Could you return every one of the entries below word for word, with the pictures left out?

++++++

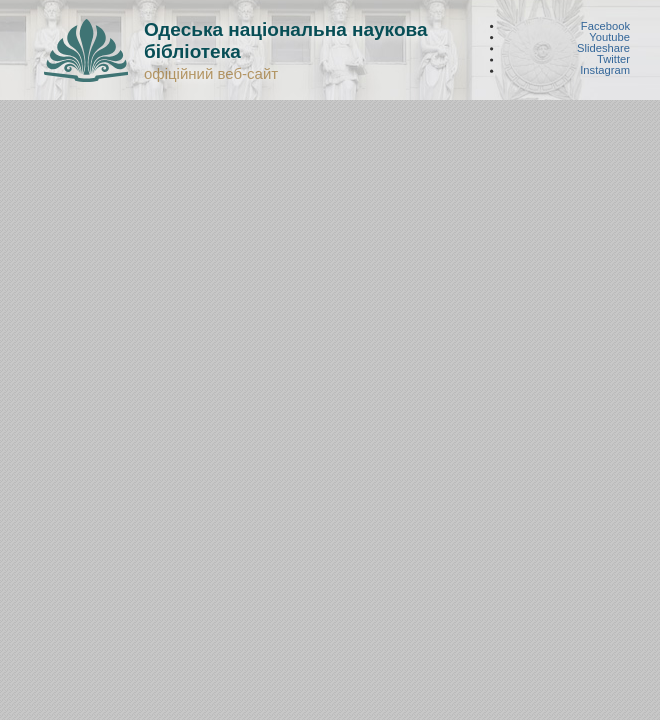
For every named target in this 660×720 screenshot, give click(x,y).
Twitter (613, 59)
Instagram (605, 70)
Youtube (609, 36)
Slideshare (603, 48)
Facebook (605, 25)
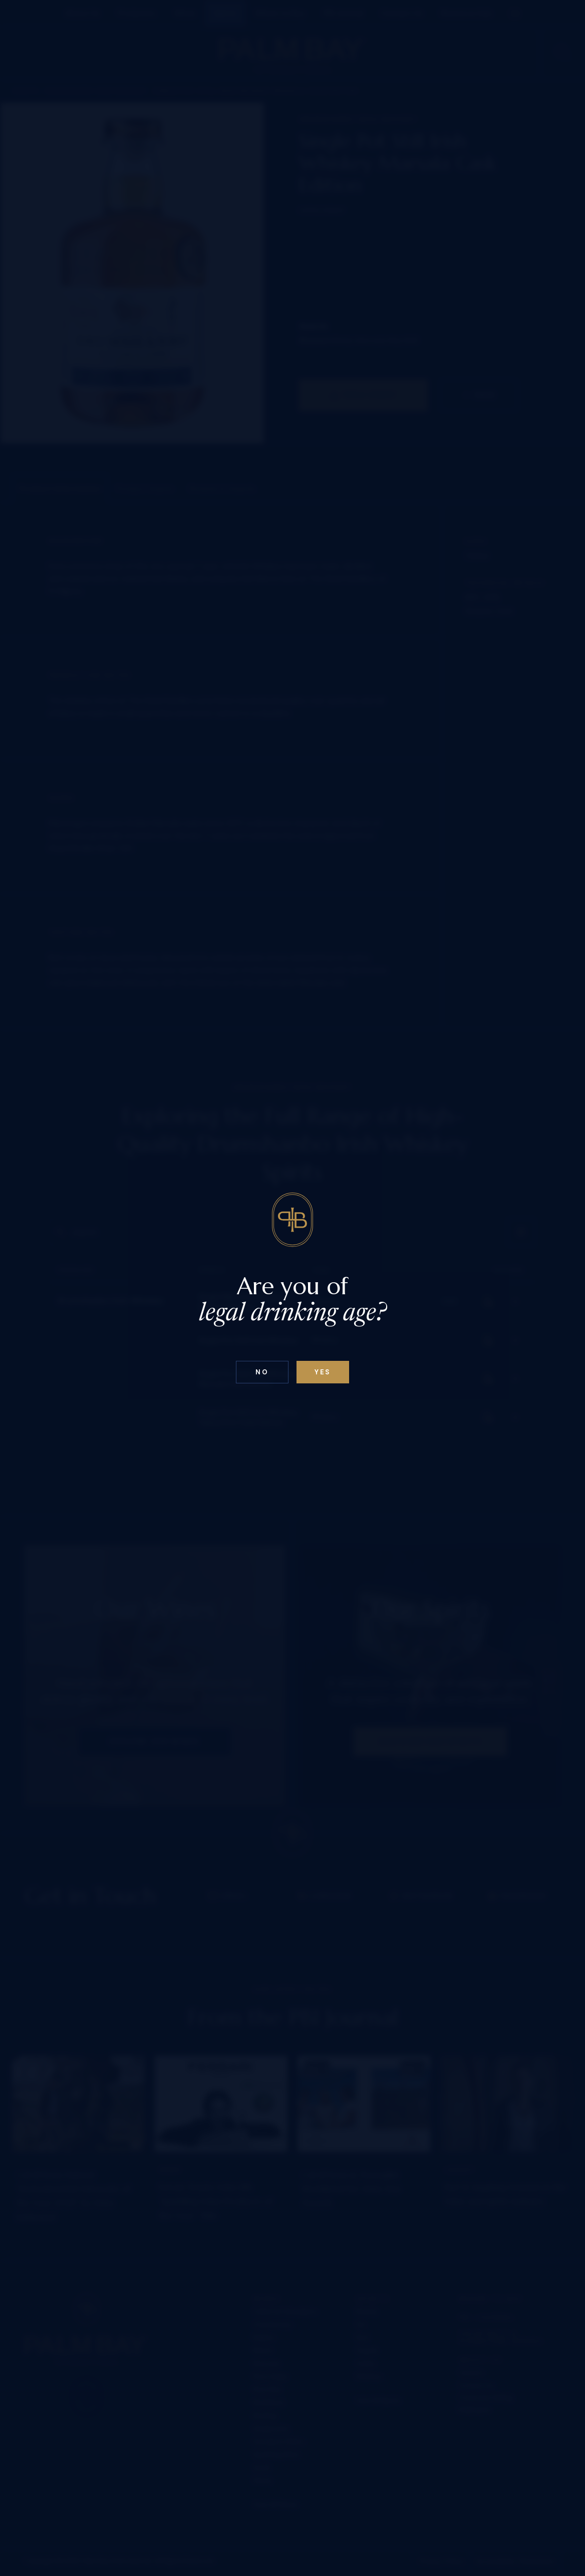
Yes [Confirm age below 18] (323, 1372)
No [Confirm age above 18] (261, 1372)
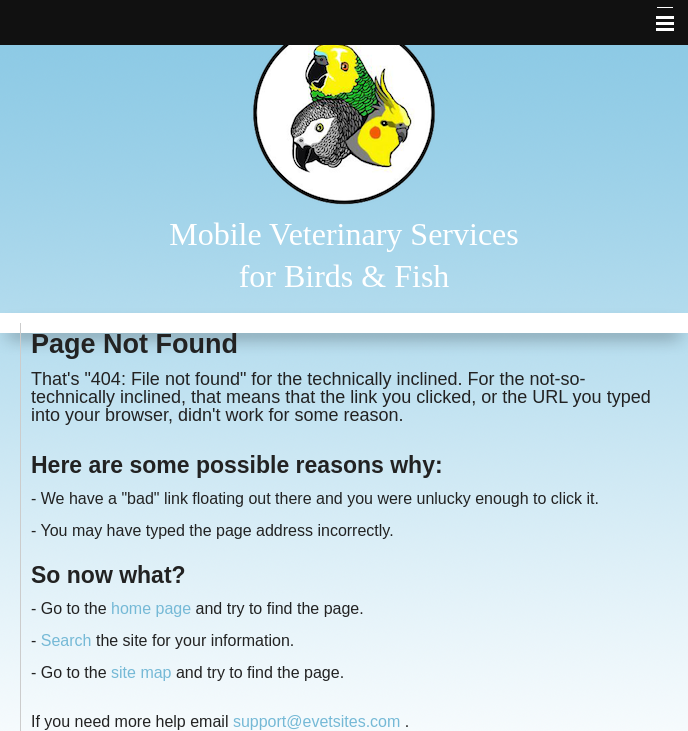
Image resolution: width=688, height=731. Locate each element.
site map (141, 672)
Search (66, 640)
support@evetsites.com (316, 721)
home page (151, 608)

++++++

**SOLUTION TO THIS TASK:**
For every named target in this 660×720 screenshot, give click(x,y).
Twitter (613, 59)
Instagram (605, 70)
Youtube (609, 36)
Slideshare (603, 48)
Facebook (605, 25)
Yes [Confirm age below 18] (323, 1372)
No [Confirm age above 18] (261, 1372)
Image resolution: width=688, height=731. Locate each element.
site map (141, 672)
Search (66, 640)
support@evetsites.com (316, 721)
home page (151, 608)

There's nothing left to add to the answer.